A la fin des années 1960, plus de 60 % des patients de l’hôpital d’Ionia sont des « hommes noirs, schizophrènes, “dangereux et paranoïaques”, originaires pour la plupart des quartiers populaires de Detroit » contre à peine 12 % en moyenne entre 1920 et 1950. En fait, « certains patients, constate Jonathan Metzl, devenaient schizophrènes, non plus à cause de leurs symptômes cliniques mais parce que les critères de diagnostic avaient changé. »
Pour le chercheur de l’université Vanderbilt (Tennessee), cette compréhension de la schizophrénie puise ses racines dans l’histoire de la médecine. A la fin du XIXe et au début du XXe siècle, l’accent était mis sur la biologie du cerveau pour avancer que « les Nègres » étaient « inaptes à la liberté » et que « la tendance des esclaves à fuir leur captivité constituait un trouble médical guérissable », à coups de « fouet, [de] travaux forcés, et, dans les cas extrêmes, [de] l’amputation des orteils ». La recherche médicale avançait alors que « la folie augmentait de façon spectaculaire chez les Afro-Américains après leur émancipation ».
Double conscience
Ces derniers ne sont pas restés sans réagir. Des analyses de W.E.B. Du Bois dans Les Ames du peuple noir (1903, publié pour la première fois en France en 1959) à Martin Luther King, Stokely Carmichael, Malcolm X, il est question de la difficulté d’être à la fois noir et américain dans une société esclavagiste ou ségréguée, entraînant une schizophrénie ou une double conscience, réponse à la violence faite aux Afro-Américains. « Cette notion d’une dualité psychologique structurelle, née d’une adaptation à la société blanche, traverse la pensée politique noire tout au long du XXe siècle », écrit Jonathan Metzl.

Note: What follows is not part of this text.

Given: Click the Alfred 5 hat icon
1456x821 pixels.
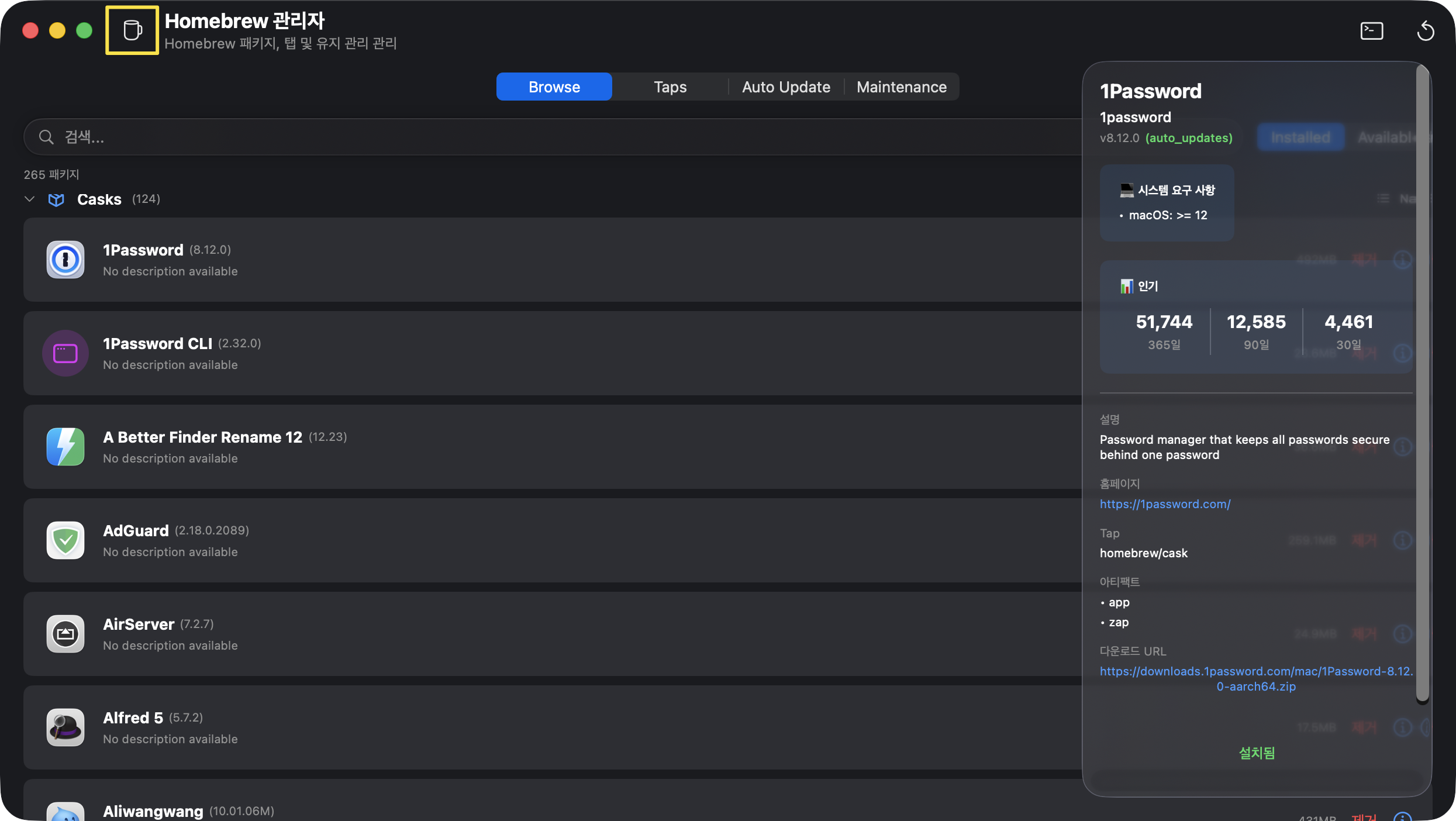Looking at the screenshot, I should 65,727.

Dans ce contexte, les militants noirs américains des années 1960 inversent l’analyse des psychiatres blancs, et la schizophrénie est alors « une réponse éthique au racisme, la violence le seul traitement raisonnable pour mettre fin à un déséquilibre aussi important. (…) Le vocabulaire de la paranoïa, de la psychose et de la schizophrénie devient un moyen de pathologiser la société blanche tout en justifiant une autodéfense agressive ».
Selon Jonathan Metzl, « les hypothèses et préjugés racistes sont historiquement inscrits dans la structure même du système de santé » et « continue[nt] d’avoir des conséquences néfastes sur la vie des hommes noirs américains [qui] se voient prescrire des doses plus élevées d’antipsychotiques que les patients masculins blancs, et qui ont plus de chances d’être décrits comme hostiles ou violents par les professionnels de la santé ». Ils sont d’ailleurs envoyés davantage en prison – où le taux de schizophrénie est jusqu’à 5 fois plus élevé que dans la population générale – que dans un établissement de santé. L’évolution de l’hôpital psychiatrique d’Ionia est, à ce titre, symbolique. En 1977, c’est devenu une prison.
« Etouffer la révolte. La psychiatrie contre les Civil Rights, une histoire du contrôle social », de Jonathan M. Metzl, traduit de l’anglais (Etats-Unis) par Antoine Bargel et Alexandre Pateau, Autrement, 400 p.